▸ Supplied passage:
────────
Harvey introduces this lecture series by turning the basic diagram of capital accumulation, M-C-M’, into an expanding cycle or spiral. The diagram has many complexities, but the central point is that capital moves between three distinct phases: 1) Valorization of capital through the production of commodities, 2) Circulation of capital in which it is realized as value, and 3) the Distribution of capital, in which the value in money form is divided between different groups according to different levels of social power. Each of these corresponds to a single volume of Marx’s opus, Das Kapital, and entails particular sets of social relations that operate according to particular logics. While each phase is related to the others, these relationships are not deterministic. Further, because each volume explores only one of these phases, it analyses that phase as if the other two were unproblematic, assuming away the contradictions arising from other the phases. The remainder of this post will give an overview of each phase in capital circulation which was covered in Harvey’s lecture.

 

Valorization:

Volume I of Capital focuses on the phase of valorization or production. The principal goal in the valorization process is the production of relative surplus value, which can be understood as the equivalent of money capital plus surplus value extracted from labor power. In order for capitalist production to function, there must be an adequate money system and commodity market in place or it must be created. Money capital is used to purchase two kinds of commodities: labor power and the means of production (e.g. physical capital in the form of machinery), while what Marx called “free gifts of nature” (including human nature), are appropriated as the raw materials for the production process. Like subsequent volumes of Capital, Volume I operates under certain assumptions in order to illustrate the particular rules governing the valorization process. Namely, landlords, merchant capitalists, and bankers – all of whom figure prominently in the distribution phase – are largely absent from Volume I. Further, it assumes there are no barriers to the realization of value, which becomes an important point of contradiction in Volume 2. As such, the primary contradiction animating capitalist relations as they relate to valorization is that between labor and capital, with capital incentivized to drive down wages in order to extract as much surplus value as possible, resulting in the increasing immiseration of the working class. Capitalists also undercut labor power through the creation and maintenance of an industrial reserve army of unemployed and alienated workers, as well as through technological change.

 

Realization:

In Volume 2 of Capital, Marx turns from production to the circulation of capital. Assuming perfect stability in the other forms (stable production––meaning no technological change, and perfect distribution) allows him to engage in the conditions of realization of capital; i.e. the moment when the value that the capitalist assumes and hopes is embodied in commodity C becomes real money as it is sold in the market for M’.

 

A key contradiction in this process is that different forms of capital circulate at different speeds: capital-as-infrastructure is built with different lifespans, capital-as-production-technology becomes obsolete and replaced at different rates, and so on. This creates a problem of coordinating different time scales which requires some mechanism of deferring the realization of value into the future, or accessing the money form of capital now, based on assumptions of future realization of locked capital: in a word, credit. Conflicts in the speed of circulation are resolved through financial means. Capital stock is valued at a discount rate, money capital is priced via the interest rate, fixed commodities like homes become streams of payment stretched out over years; all showing how credit relations allow the alignment of different temporalities. However, there is no way to hedge against value loss without facilitating speculation- the system of value can not work without fictitious value.
────────
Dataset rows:
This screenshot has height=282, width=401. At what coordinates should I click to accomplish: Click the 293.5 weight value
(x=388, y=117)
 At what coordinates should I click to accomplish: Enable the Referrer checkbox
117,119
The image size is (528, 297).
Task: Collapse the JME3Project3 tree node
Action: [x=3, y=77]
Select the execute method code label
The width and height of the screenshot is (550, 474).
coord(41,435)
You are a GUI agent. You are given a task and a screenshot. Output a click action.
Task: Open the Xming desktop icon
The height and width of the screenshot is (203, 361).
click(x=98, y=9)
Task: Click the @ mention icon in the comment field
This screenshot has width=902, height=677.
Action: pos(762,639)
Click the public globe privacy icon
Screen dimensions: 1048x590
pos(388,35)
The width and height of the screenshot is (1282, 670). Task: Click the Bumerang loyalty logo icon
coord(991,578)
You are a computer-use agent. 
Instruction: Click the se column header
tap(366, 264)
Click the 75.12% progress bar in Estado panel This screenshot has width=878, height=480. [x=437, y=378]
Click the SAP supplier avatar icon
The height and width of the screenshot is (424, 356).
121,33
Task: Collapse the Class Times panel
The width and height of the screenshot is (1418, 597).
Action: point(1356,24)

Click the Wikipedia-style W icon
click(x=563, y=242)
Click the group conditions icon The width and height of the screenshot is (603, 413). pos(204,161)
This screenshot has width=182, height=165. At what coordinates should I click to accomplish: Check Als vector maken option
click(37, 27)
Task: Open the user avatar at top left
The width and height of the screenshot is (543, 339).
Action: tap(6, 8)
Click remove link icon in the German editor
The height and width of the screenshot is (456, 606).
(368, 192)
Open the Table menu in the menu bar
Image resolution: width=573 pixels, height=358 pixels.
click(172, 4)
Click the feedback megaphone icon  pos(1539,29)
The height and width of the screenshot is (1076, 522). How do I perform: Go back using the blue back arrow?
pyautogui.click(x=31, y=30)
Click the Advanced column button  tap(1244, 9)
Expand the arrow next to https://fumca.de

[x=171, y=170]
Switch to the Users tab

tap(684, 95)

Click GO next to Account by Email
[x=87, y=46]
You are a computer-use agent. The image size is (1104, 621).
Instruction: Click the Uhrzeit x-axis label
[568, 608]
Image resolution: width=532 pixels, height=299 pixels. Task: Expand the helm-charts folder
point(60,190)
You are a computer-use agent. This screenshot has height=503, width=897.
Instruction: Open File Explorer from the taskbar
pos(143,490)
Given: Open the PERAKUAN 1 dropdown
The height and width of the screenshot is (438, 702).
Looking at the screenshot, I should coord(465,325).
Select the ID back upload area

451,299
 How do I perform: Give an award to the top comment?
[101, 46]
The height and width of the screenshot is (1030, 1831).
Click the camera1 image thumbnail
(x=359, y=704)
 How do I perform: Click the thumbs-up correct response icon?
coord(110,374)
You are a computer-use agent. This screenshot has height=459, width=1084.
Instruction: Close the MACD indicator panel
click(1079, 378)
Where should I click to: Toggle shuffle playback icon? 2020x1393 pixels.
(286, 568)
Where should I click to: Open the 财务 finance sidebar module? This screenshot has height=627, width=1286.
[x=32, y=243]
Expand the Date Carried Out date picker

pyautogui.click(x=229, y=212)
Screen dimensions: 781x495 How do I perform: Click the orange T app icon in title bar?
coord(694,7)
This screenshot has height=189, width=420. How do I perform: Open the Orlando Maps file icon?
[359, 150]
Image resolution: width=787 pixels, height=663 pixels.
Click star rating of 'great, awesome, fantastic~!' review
────────
▸ Problems to work on:
- 1) Please decide whether each statement agrees with the Harvey lecture summary, answering yes or no and quoting the words that settle it: (a) Volume I assumes there are no barriers to the realization of value. (b) Landlords, merchant capitalists, and bankers figure prominently in Volume I. (c) The relationships among the three phases of capital are deterministic.
- 2) According to the Harvey lecture summary, what mechanism handles the problem of coordinating the different time scales at which forms of capital circulate?

▸ Response list:
- 1)
(a) Yes: "it assumes there are no barriers to the realization of value"
(b) No: "landlords, merchant capitalists, and bankers – all of whom figure prominently in the distribution phase – are largely absent from Volume I"
(c) No: "these relationships are not deterministic"

- 2) Credit.